The novel coronavirus could kill 150,000 people in Africa over the next year unless “urgent action” is taken, researchers warned in a regional report from the World Health Organization (WHO) released Friday.
The study, published in the journal BMJ Global Health, modeled likely rates of exposure to the virus in 47 African countries.
Researchers predicted that around 22% of Africa’s population of 1 billion will be infected within a year, with around 37 million symptomatic cases. This could result in around 150,000 deaths.
While the modelling showed an overall lower infection rate in Africa compared to Europe and the US, experts warned that health systems there could quickly become overwhelmed.
The study predicted around 4.6 million COVID-19 hospitalizations, with 140,000 severe cases requiring oxygen and another 89,000 needing breathing support.
“Interruption of its transmission to prevent widespread community transmission is critical because its effects go beyond the number of COVID-19 cases and deaths and affect the health system capacity to provide other essential services,” the report read.
The outbreak could result in the diversion of medical resources away from health issues already present in region, such as HIV, tuberculosis, malaria, and malnutrition. For this reason, African countries could see higher fatality rates among relatively young people, researchers said.
“The region will have fewer deaths, but occurring more in relatively younger age groups, amongst people previously considered healthy — due to undiagnosed non-communicable diseases,” the report said, adding that these trends could already be seen emerging.
Using the risk of exposure and vulnerability indexes, researchers were also able to derive infection probabilities for individual African states.
The results showed the largest number of overall infections occurring in Nigeria, Algeria, and South Africa, with Mauritania, Seychelles, and Eritrea recording the fewest overall cases.
However, in terms of per capita infections, Mauritius, Seychelles, and Equatorial Guinea were positioned to have the highest proportion of their populations affected.
Action must be taken now
The study encouraged the use of non-pharmaceutical measures as the best approach to counting the outbreak.
“The effect of avoiding widespread and sustained community transmission of SARS-CoV-2 is significant, and most likely outweigh any costs of preventing such a scenario,” researchers wrote.
They called for swift improvements to healthcare facilities, with an emphasis on primary hospitals increasing patient capacity.

Required tasks »
1) According to the article on COVID-19 in Africa, how many deaths could the virus cause in Africa over the next year?
2) Do these statements agree with the article on COVID-19 in Africa? For each, answer yes or no and quote the words of the article that decide it.
(a) The study modeled likely rates of exposure in 47 African countries.
(b) The modelling showed a higher overall infection rate in Africa than in Europe and the US.
(c) Nigeria was expected to have the highest proportion of its population infected.
3) Return the passage of the article on COVID-19 in Africa starting with "The study predicted" and going on through "needing breathing support.".

(Stored data entries)
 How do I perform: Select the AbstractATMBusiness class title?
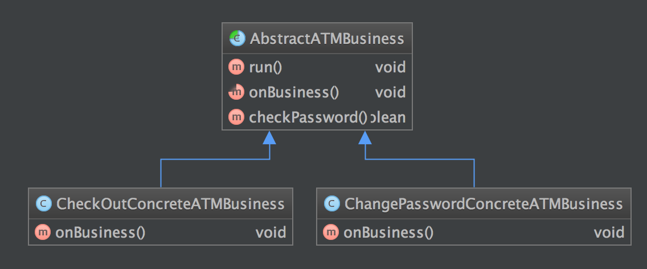pos(326,39)
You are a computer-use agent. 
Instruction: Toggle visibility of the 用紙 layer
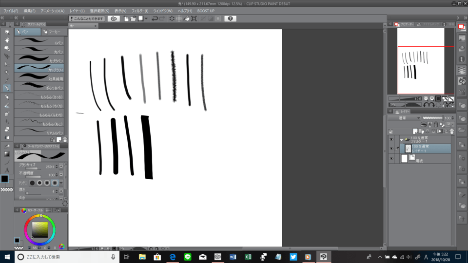(x=391, y=159)
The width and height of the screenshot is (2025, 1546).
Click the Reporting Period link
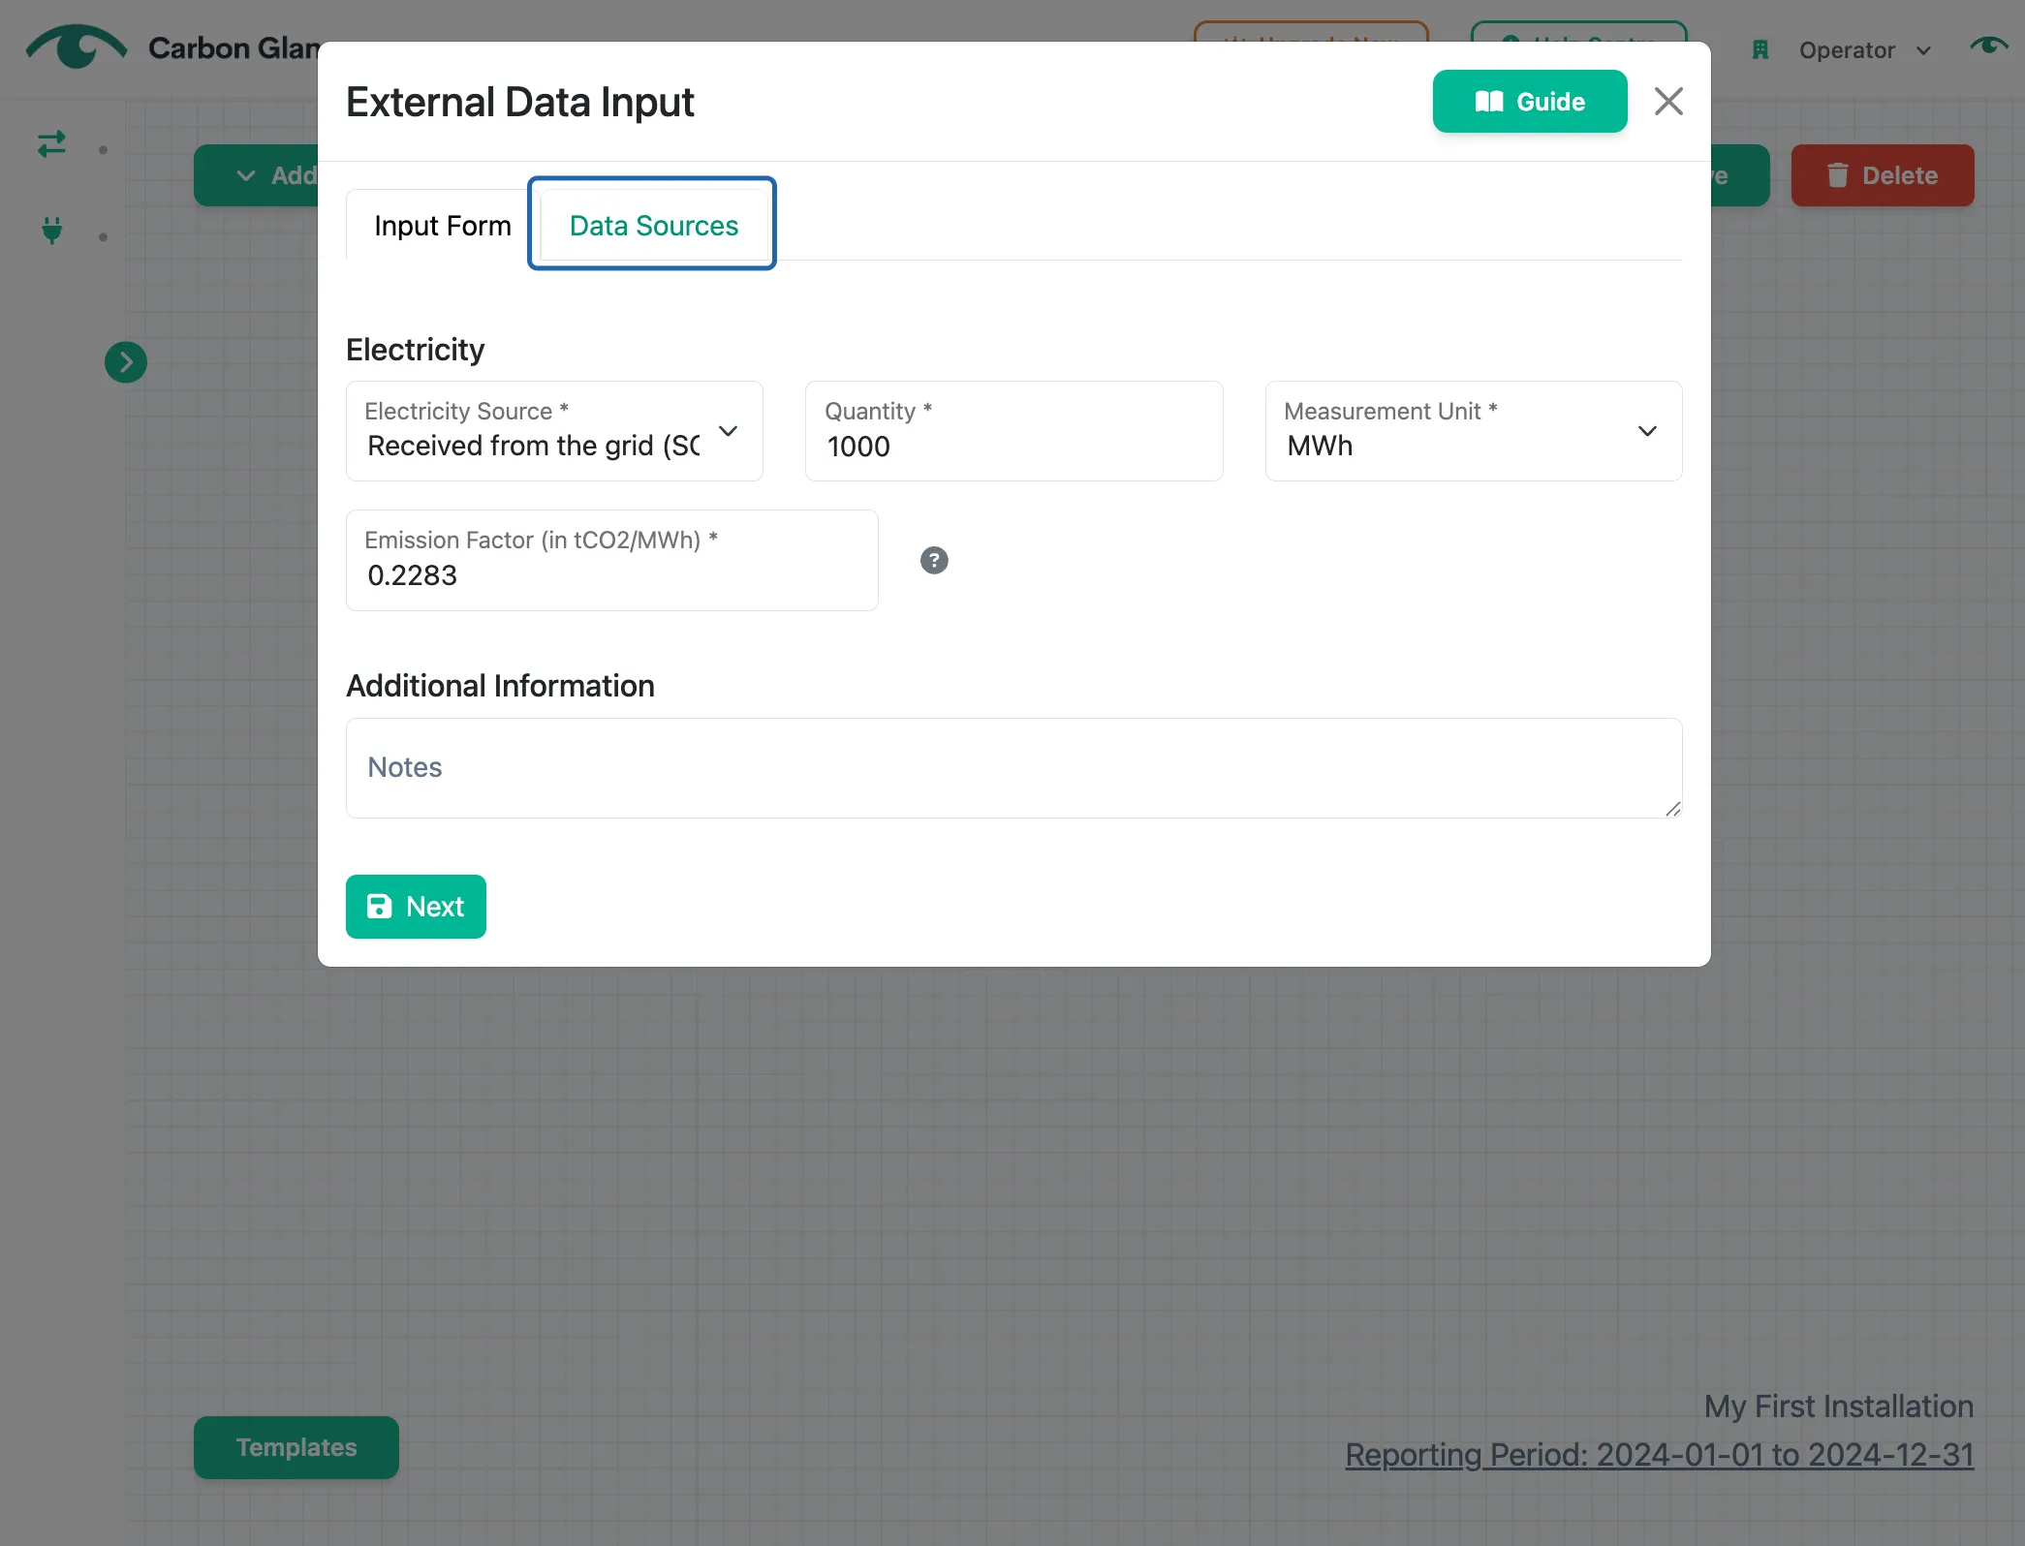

Results for the exercise »
1) Around 150,000 deaths, unless urgent action is taken.

2)
(a) Yes: "modeled likely rates of exposure to the virus in 47 African countries"
(b) No: "an overall lower infection rate in Africa compared to Europe and the US"
(c) No: "Mauritius, Seychelles, and Equatorial Guinea were positioned to have the highest proportion of their populations affected"

3)
The study predicted around 4.6 million COVID-19 hospitalizations, with 140,000 severe cases requiring oxygen and another 89,000 needing breathing support.